Stored items from a collection

§

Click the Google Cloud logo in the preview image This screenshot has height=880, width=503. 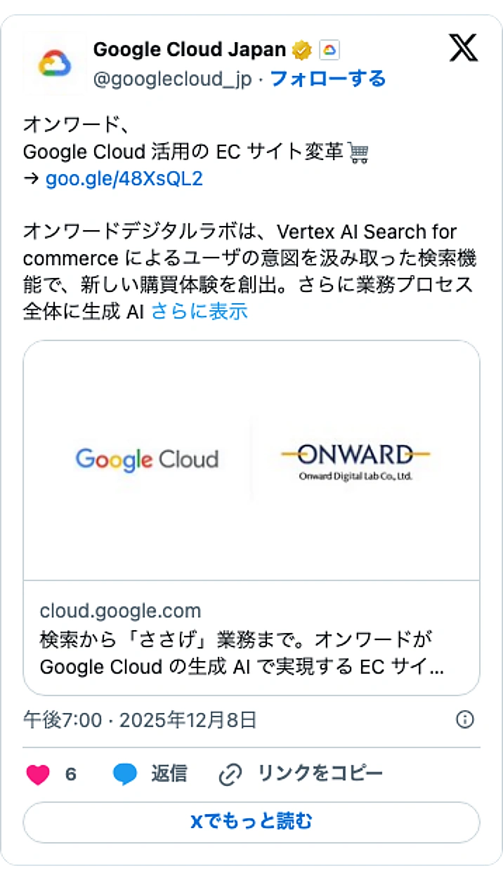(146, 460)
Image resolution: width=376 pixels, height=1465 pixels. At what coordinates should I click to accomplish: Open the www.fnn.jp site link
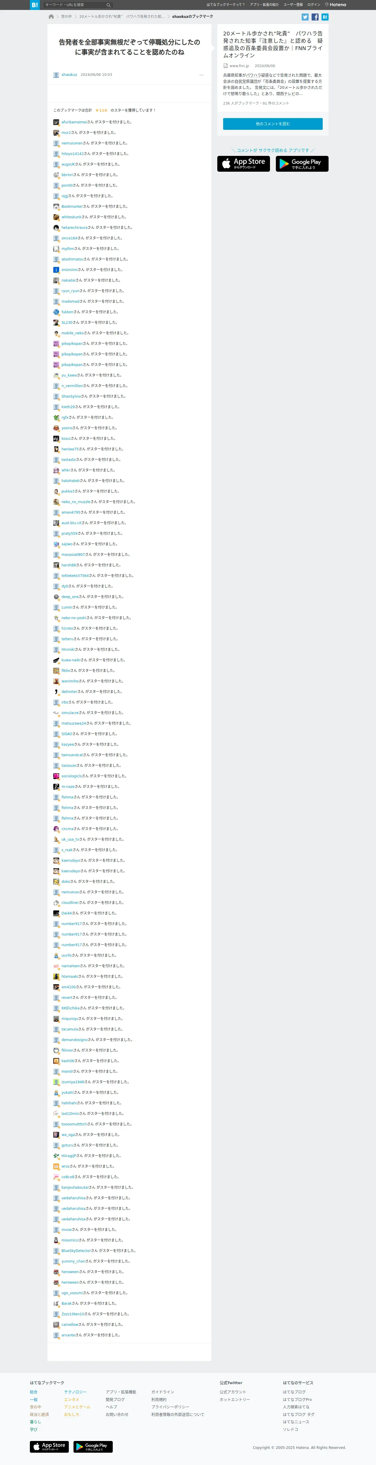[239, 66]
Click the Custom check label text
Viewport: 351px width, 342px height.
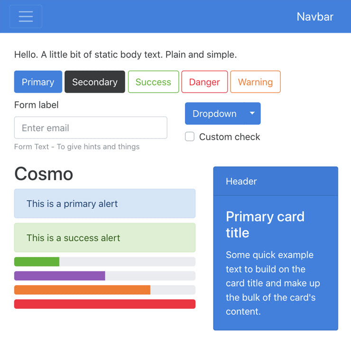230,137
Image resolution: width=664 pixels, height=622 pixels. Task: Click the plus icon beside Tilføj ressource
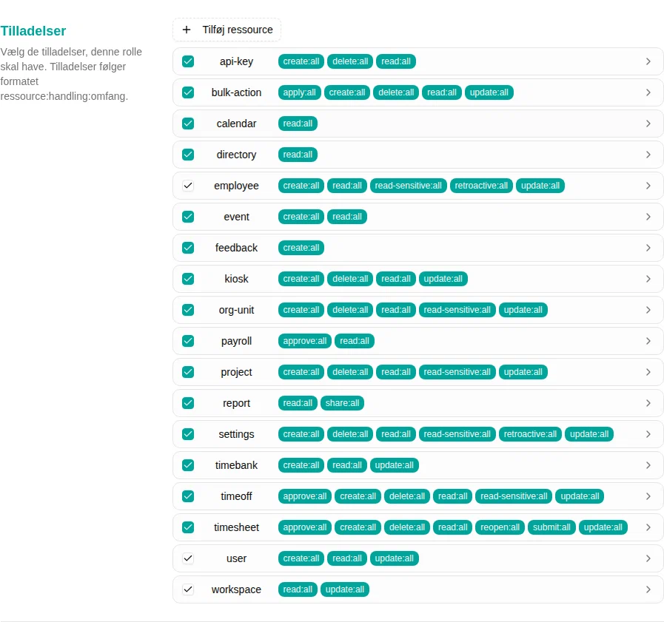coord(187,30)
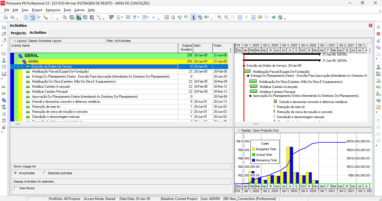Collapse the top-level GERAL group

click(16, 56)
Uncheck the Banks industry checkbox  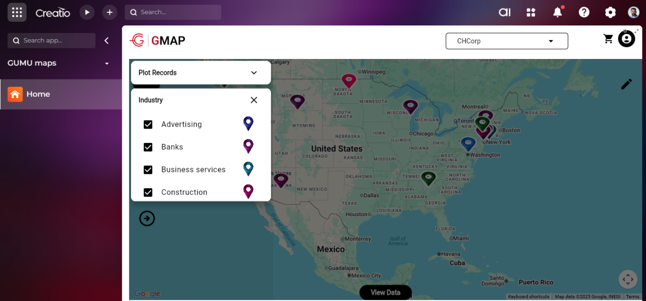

§

*Action item*
Beginning with the line that contains "Viewport: 351px width, 342px height.", repeat every remaining line of the data exactly, the last line included, and omit pictures.

*Result of the exercise*
Viewport: 351px width, 342px height.
230,137
Image resolution: width=664 pixels, height=622 pixels. Task: Click the plus icon beside Tilføj ressource
coord(187,30)
Collapse the top-level GERAL group

click(16, 56)
Uncheck the Banks industry checkbox  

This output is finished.